OOOOH LOOOONG JOOOOOHNSON
This should give you details on the knowledge bundle which Search Head send to search peers/indexers
http://docs.splunk.com/Documentation/Splunk/6.5.0/DistSearch/Whatsearchheadssend
So, the search-head sends down the delta for every search? I saw continuous large bundles (not just deltas).
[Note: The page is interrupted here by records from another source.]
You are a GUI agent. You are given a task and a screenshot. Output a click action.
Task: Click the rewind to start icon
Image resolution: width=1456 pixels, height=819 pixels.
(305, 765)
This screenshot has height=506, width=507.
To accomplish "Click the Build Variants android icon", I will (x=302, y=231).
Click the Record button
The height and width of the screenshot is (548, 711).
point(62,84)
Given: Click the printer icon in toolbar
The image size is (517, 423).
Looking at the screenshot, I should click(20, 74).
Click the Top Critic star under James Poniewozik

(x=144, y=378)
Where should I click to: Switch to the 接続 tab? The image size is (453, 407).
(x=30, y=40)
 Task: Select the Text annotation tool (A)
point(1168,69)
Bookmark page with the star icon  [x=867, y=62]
Does Splunk manage these in any way? Look out for old files?
In my understanding, whether to send a knowledge bundle, full OR delta, depends upon what search is being executed, what knowledge objects are being used by it and if any other knowledge objects used have been updated since the last bundle replication. If you're seeing the large bundles size, I would bet large lookups would be the major contributor to that. You can copy and untar the latest bundle and see what big files are there causing large size. Look at this for details on filters that you apply to limit the bundle size.
http://docs.splunk.com/Documentation/Splunk/6.5.0/DistSearch/Limittheknowledgebundlesize
Thanks. When/how do the bundles get deleted?
The searchpeers directory retains up to five replicated bundles from each search head sending requests. If you delete them, they will be created again for the next search that needs that set of configurations.
Thanks. I'd still like to know how they get there. Do the search-heads send them down every time a search is run? Are they scheduled? Sorry for the level of detail, but I'm going to be asked these questions as a result of the outage.
Both Search Head and Search Peer maintain a checksum of the configuration available on Search Head and knowledge bundle previously sent to search peers (indexers). If the checksum is outdated, Search head will send updated bundle, whole OR delta, to search peer running the search. IMO, the check happens when the search peer is added OR a search is distributed on a search peer.